For Australia, should Pucovski not come up, then his replacement is likely to be Marcus Harris, who performed solidly the last time India was out here. In the unlikely event of Warner missing out, then Australia may consider elevating Matthew Wade to open and bring back Travis Head. The Aussies continue to have an issue at number five, as neither Wade nor Head has cemented that slot.

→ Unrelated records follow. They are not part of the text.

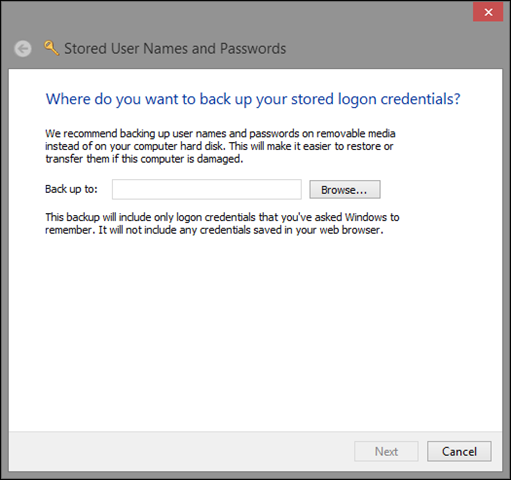The width and height of the screenshot is (511, 480).
Task: Cancel the credential backup wizard
Action: (x=459, y=451)
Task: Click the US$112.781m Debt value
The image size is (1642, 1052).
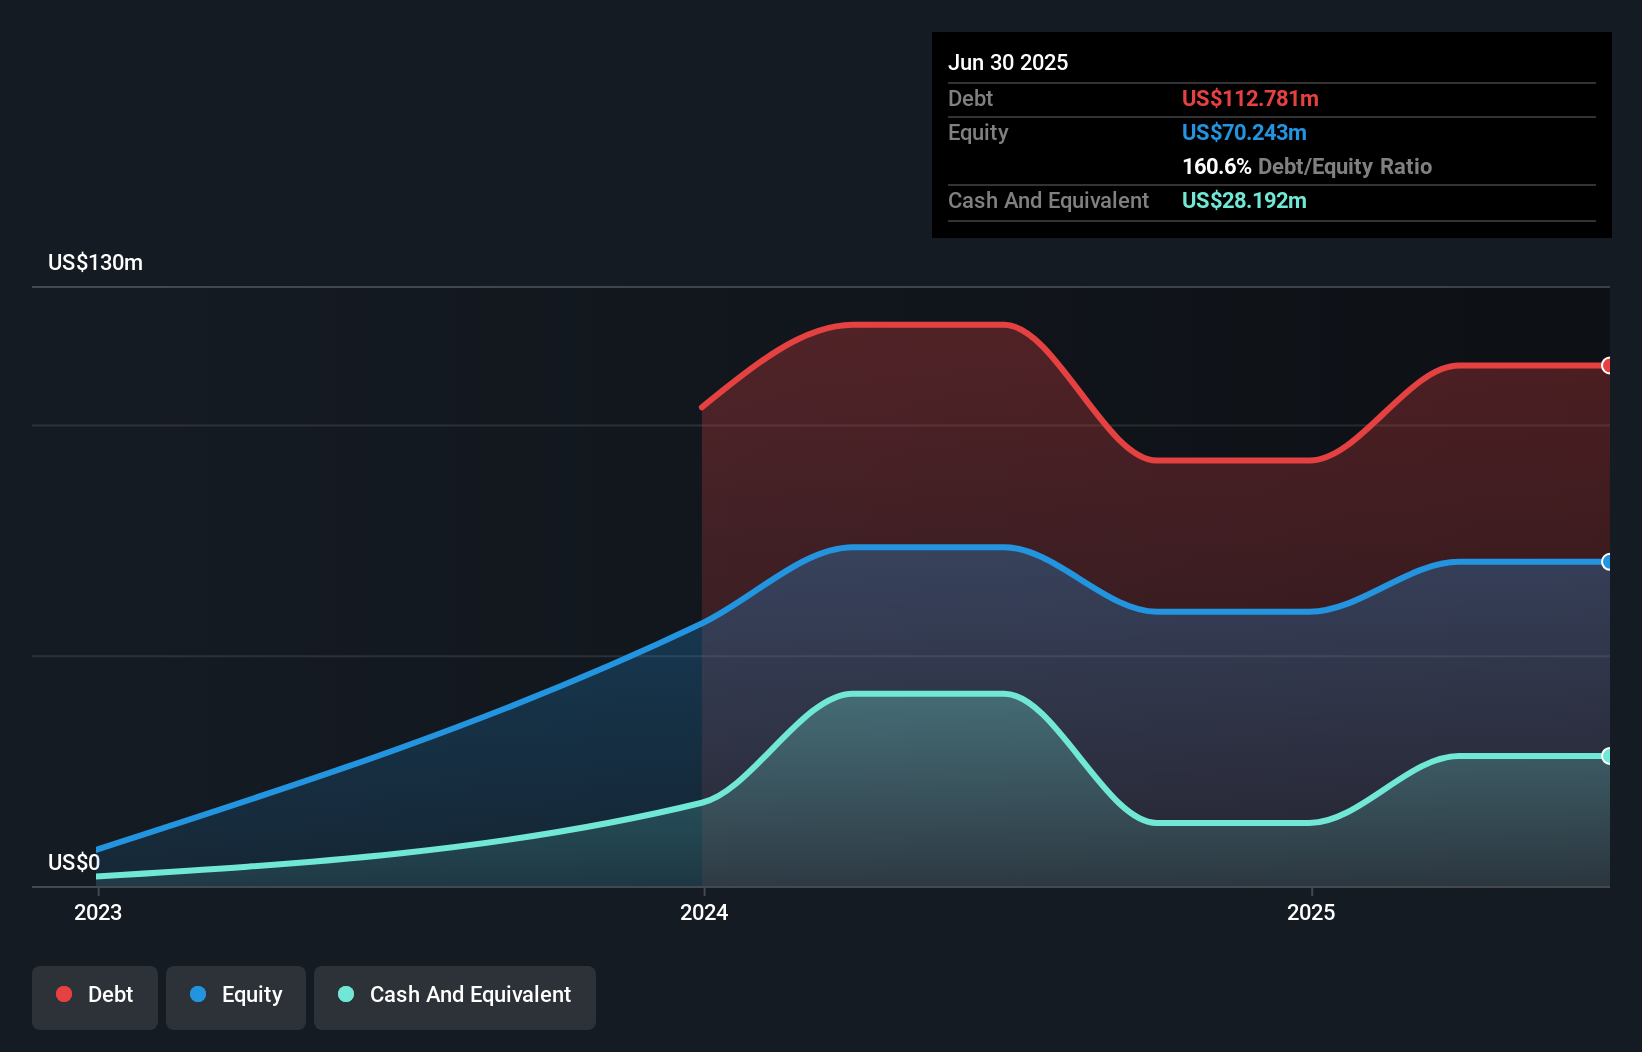Action: point(1250,98)
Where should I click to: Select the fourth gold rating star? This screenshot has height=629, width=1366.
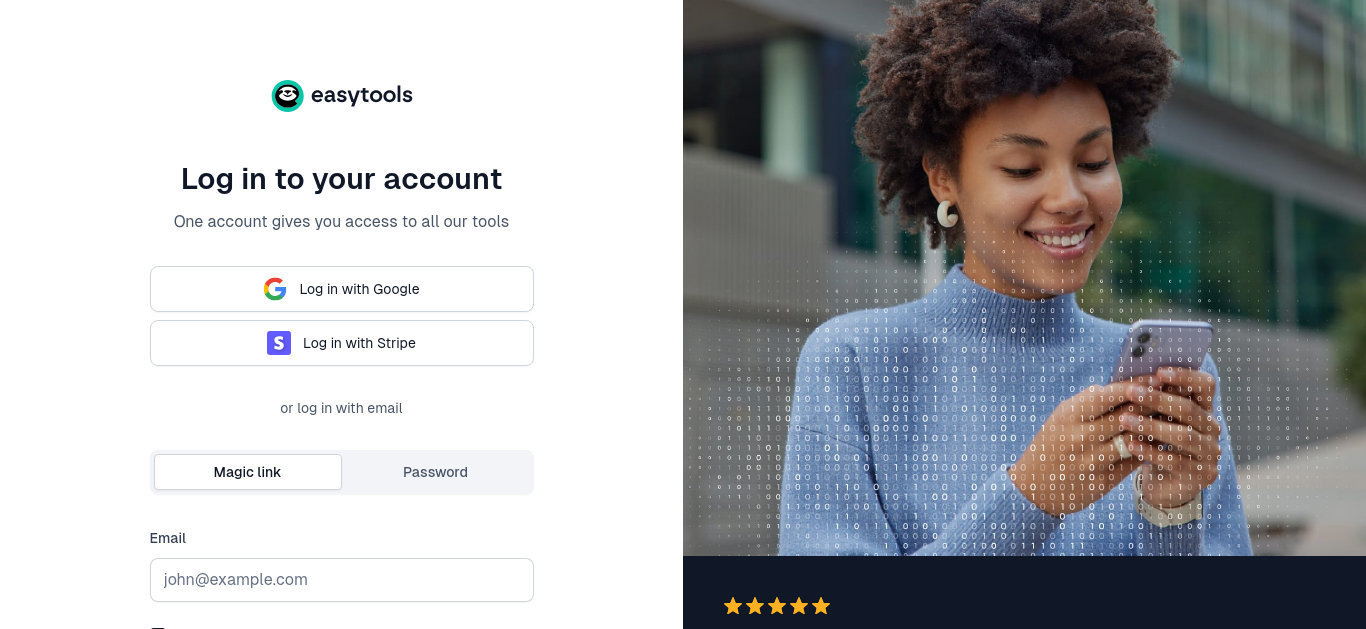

At number six, Cameron Green performed admirably in the second innings and is an outstanding prospect, but batting when there was less pressure on is a different proposition to setting up a match in the first innings. There are some technical issues for Green to still work through in terms of his footwork.
Despite the last day rigours in Sydney, the home side is unlikely to change its bowling combination.
Winning the toss will be absolutely crucial. Arguably, Australia needs to win the toss more so and avoid their battle-weary fast bowlers having to back up so soon. Moreover, any lingering disappointment from Sydney needs to cast aside rapidly.
This is an extremely difficult match to predict. Both sides are well matched, and have their clear strengths and areas of concern. I lean ever so slightly to Australia given they have not lost a Test at the Gabba for more than three decades, and are not dealing with quite the same injury issues.
Moreover, Steve Smith and Marnus Labuschagne are in fine form, especially and ominously so in the case Smith.
Another extravaganza from the former captain could be the difference, however in this fascinating series, nothing would surprise and who really could discount India with any confidence?